Naquela tarde eu me irritei. Há tempos, há muito tempo isso acontecia e me irritava profundamente. Eu gosto muito de música e sempre que eu colocava música, em qualquer altura que fosse, um barulho ensurdecedor vinha do andar de cima. Reclamava com o zelador, com os outros vizinhos, comentava com amigos e nada. Desligava o rádio, o barulho cessava. Ligava o rádio, bem baixinho, e lá vinha o barulho.

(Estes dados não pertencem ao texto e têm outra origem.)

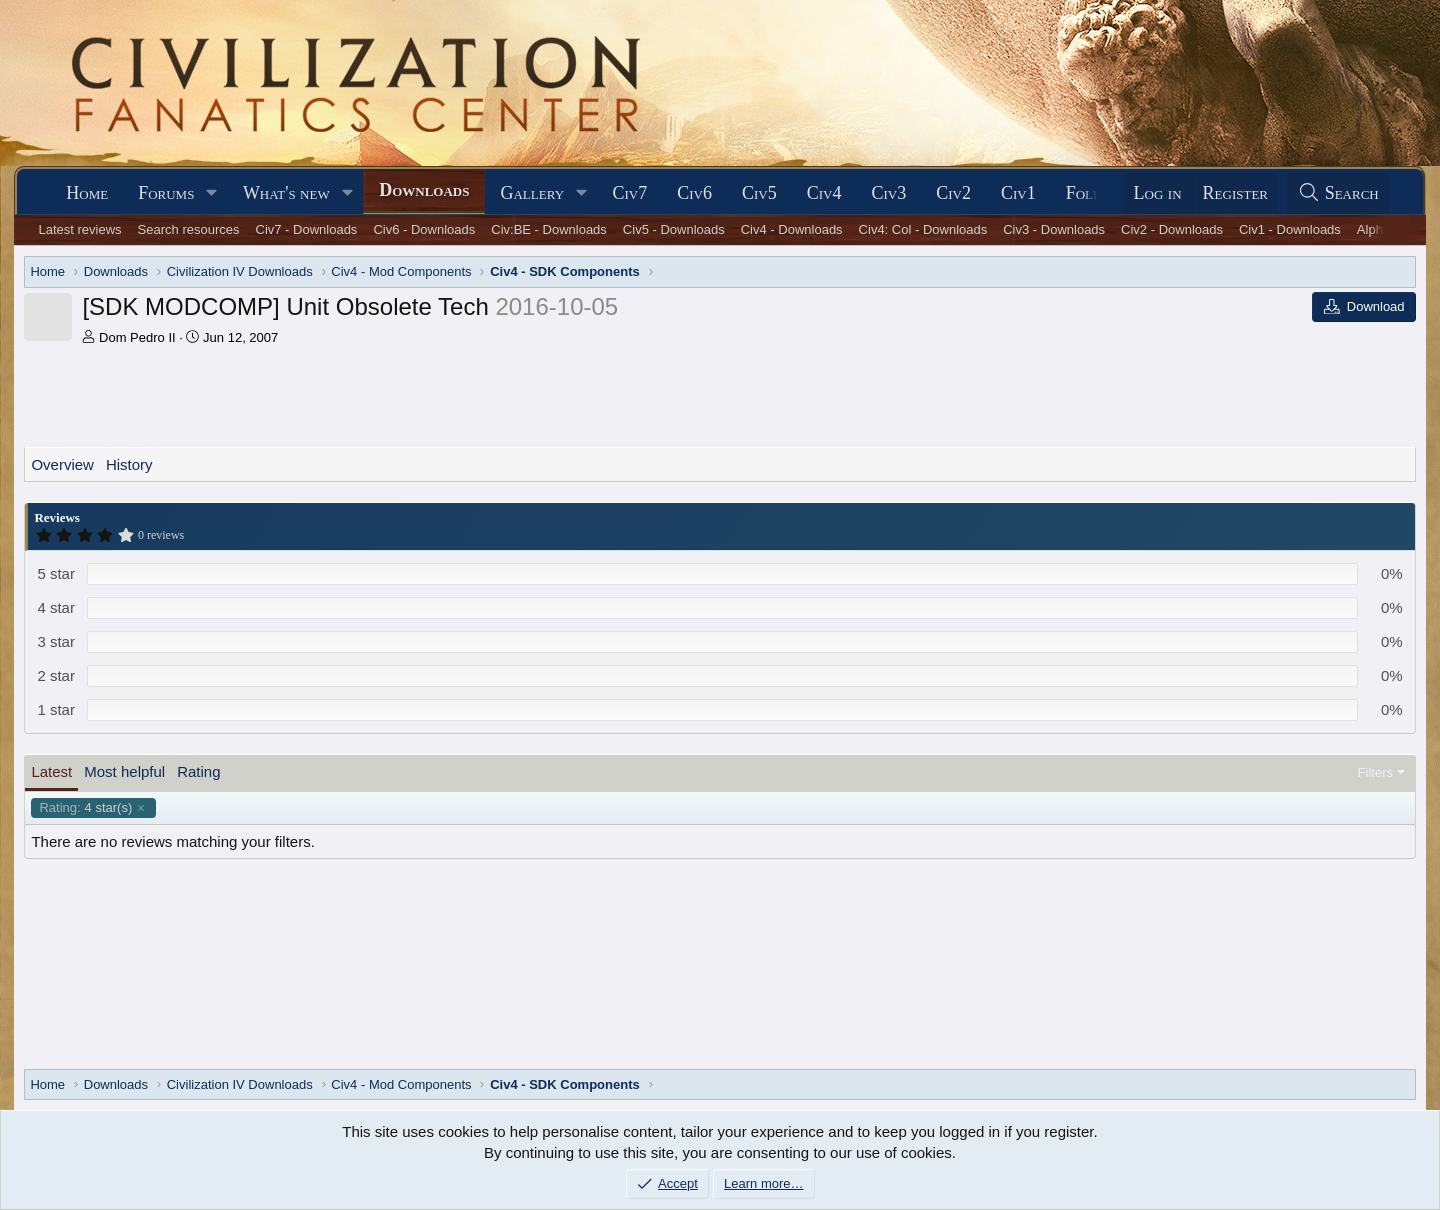 This screenshot has height=1210, width=1440. I want to click on 2 star, so click(56, 675).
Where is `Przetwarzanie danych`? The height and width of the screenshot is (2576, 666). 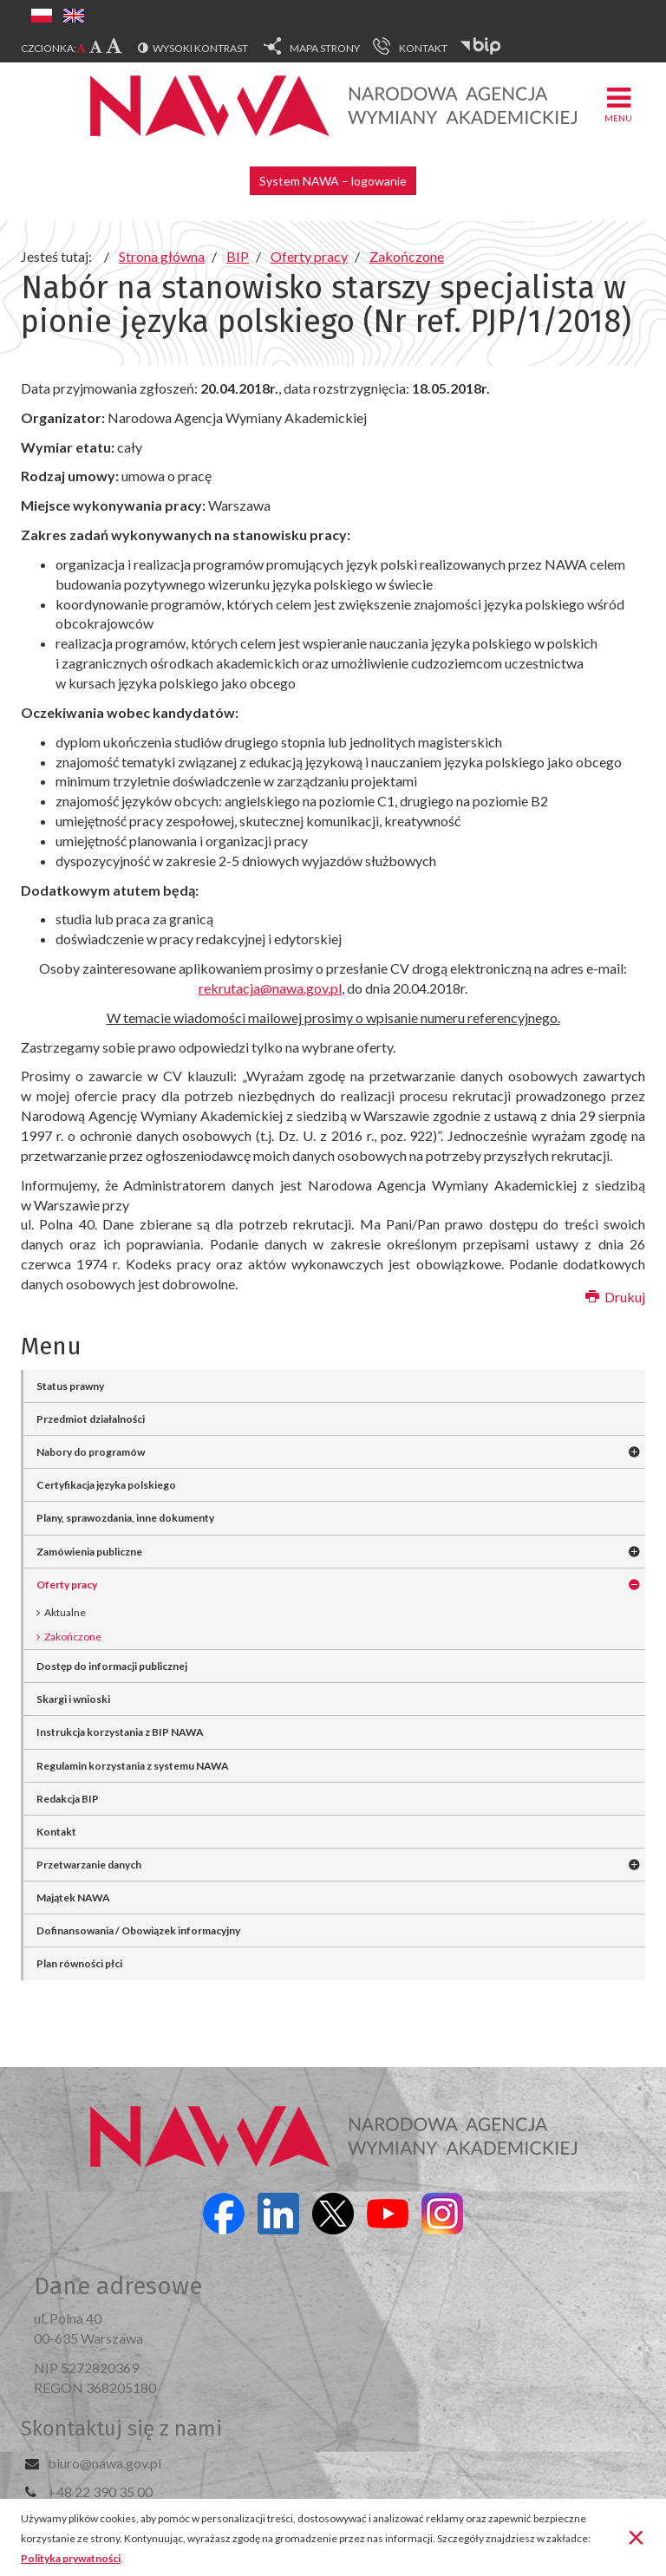 Przetwarzanie danych is located at coordinates (88, 1864).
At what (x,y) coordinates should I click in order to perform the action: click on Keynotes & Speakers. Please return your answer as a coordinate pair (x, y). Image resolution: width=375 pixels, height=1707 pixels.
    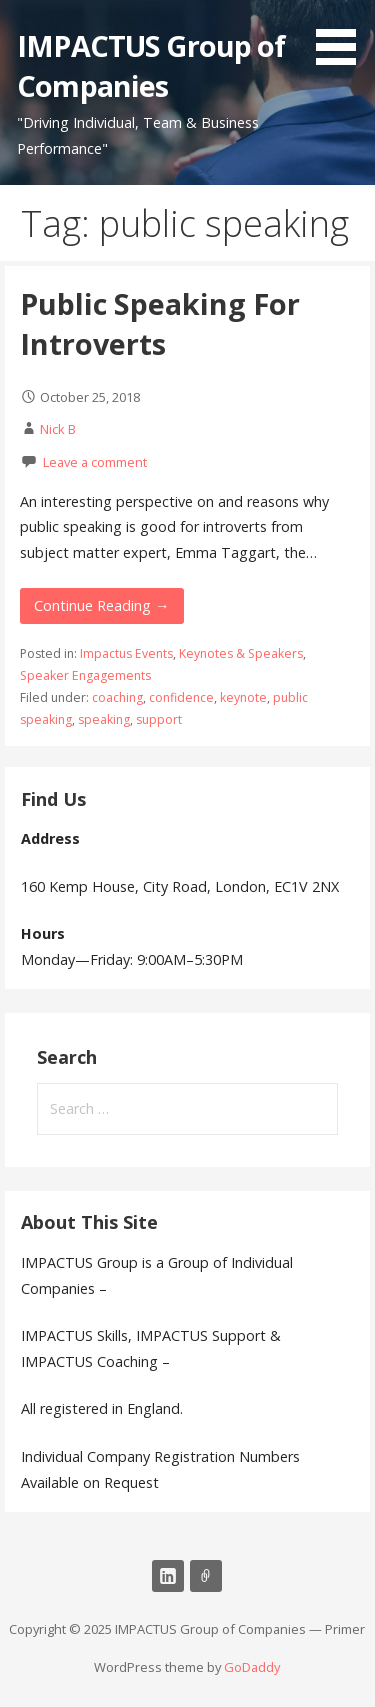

Um dia, belo e de céu azul com sol resplandecente, resolvi tomar uma atitude. Subi ao andar do vizinho e decidir falar com ele. Mas não sabia o que fazer, o que falar, por que tocar sua campainha, pois o silêncio lá dentro era tumular. Então resolvi esperar e com isso concatenar na minha cabeça meu discurso de respeito ao vizinho, de convivência pacífica, de atitudes que eu poderia tomar contra o idiota canguru que me assolava com suas passadas de gigante ao mínimo sinal de música, como a me punir pelos meus gostos musicais, que nem são ruins. Imaginei o tamanho do vizinho. Seria ele gordo, com barba por fazer, truculento e fedido? Iria me encarar, arranjar um qüiprocó imenso pelo meu pedido gentil de silêncio. Ou seria magro e alto, desengonçado, por isso faz tanto barulho na minha cabeça? Poderia até ser uma vizinha, mas teria que ser alguém com muito chumbo nos pés para fazer tantos tuns-tuns-tuns. “Por favor, eu gostaria de ter paz, então pare de pular enquanto eu ouço minhas músicas, obrigado.” Eu poderia escrever isso, deixar debaixo da porta e sair feliz, esperar que ele (ou ela, ou o que quer que seja) fosse até a minha casa tirar satisfação. Mas não, eu não sou assim, eu enfrento meus medos. Então esperei sair, e esperei sair preparado, pois ia tomar satisfações.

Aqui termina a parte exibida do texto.